• タスク概要:
「Click yellow dot on Color Copy 120gsm row」を含む行から「The width and height of the screenshot is (1000, 800).」を含む行まで、両端の行も含めてそのまま出力してください。
# # #
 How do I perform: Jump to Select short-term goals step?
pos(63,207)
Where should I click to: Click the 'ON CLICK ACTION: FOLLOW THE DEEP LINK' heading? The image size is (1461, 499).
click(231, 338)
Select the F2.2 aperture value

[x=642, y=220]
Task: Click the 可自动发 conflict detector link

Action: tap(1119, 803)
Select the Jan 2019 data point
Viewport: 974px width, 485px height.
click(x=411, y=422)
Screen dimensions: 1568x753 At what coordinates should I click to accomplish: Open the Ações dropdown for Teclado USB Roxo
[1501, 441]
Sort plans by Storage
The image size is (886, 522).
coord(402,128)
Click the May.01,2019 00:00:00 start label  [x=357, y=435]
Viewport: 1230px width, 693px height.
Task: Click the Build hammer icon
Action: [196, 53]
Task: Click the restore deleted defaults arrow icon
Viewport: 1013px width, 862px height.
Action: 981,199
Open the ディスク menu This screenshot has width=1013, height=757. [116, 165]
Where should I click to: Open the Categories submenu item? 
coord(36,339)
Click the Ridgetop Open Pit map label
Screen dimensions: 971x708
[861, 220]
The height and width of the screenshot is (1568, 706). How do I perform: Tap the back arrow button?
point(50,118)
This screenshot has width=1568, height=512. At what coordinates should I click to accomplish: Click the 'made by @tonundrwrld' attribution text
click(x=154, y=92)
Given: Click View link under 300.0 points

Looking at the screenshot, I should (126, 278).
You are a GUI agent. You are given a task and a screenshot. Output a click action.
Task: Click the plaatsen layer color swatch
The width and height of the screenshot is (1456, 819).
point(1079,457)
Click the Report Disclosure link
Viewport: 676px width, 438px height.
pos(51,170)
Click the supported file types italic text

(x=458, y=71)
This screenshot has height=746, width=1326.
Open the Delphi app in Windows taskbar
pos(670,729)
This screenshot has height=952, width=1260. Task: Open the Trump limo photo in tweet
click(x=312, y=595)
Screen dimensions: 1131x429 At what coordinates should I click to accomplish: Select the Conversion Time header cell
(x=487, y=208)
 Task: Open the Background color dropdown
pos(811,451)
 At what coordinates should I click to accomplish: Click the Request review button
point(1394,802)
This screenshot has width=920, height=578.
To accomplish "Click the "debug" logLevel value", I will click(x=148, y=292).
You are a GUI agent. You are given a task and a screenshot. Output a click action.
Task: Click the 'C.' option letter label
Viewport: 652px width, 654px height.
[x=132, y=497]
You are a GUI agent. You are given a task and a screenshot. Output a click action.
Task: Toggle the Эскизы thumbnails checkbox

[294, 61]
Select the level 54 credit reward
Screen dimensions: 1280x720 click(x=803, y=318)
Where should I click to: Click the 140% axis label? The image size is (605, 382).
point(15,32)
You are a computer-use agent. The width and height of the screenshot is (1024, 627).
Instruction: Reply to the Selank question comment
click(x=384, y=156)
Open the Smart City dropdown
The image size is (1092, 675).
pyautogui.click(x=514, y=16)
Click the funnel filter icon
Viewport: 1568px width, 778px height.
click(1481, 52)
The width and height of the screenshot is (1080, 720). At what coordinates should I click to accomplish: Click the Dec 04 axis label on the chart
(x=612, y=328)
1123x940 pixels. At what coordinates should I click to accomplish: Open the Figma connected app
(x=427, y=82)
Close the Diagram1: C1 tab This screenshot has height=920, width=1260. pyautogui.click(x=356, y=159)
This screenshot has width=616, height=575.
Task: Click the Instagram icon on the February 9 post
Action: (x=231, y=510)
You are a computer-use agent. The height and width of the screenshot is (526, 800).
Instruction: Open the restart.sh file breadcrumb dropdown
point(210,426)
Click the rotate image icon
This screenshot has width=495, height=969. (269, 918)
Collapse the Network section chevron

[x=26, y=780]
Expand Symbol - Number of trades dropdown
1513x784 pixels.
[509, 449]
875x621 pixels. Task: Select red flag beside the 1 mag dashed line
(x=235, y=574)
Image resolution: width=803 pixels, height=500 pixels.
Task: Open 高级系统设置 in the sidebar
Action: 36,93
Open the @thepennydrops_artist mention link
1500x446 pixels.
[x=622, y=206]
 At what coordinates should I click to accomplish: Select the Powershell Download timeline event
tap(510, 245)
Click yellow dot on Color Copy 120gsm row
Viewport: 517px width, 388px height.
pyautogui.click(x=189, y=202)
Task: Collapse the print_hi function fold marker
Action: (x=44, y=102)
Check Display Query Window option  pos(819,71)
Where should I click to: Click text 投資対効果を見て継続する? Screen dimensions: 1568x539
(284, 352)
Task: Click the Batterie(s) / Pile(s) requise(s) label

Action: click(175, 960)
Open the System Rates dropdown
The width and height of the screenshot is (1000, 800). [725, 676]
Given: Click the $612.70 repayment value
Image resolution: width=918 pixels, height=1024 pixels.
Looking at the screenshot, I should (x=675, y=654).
# # #
• 期待される回答:
Click yellow dot on Color Copy 120gsm row
Viewport: 517px width, 388px height.
pyautogui.click(x=189, y=202)
Task: Collapse the print_hi function fold marker
Action: (x=44, y=102)
Check Display Query Window option  pos(819,71)
Where should I click to: Click text 投資対効果を見て継続する? Screen dimensions: 1568x539
(284, 352)
Task: Click the Batterie(s) / Pile(s) requise(s) label

Action: click(175, 960)
Open the System Rates dropdown
The width and height of the screenshot is (1000, 800). [725, 676]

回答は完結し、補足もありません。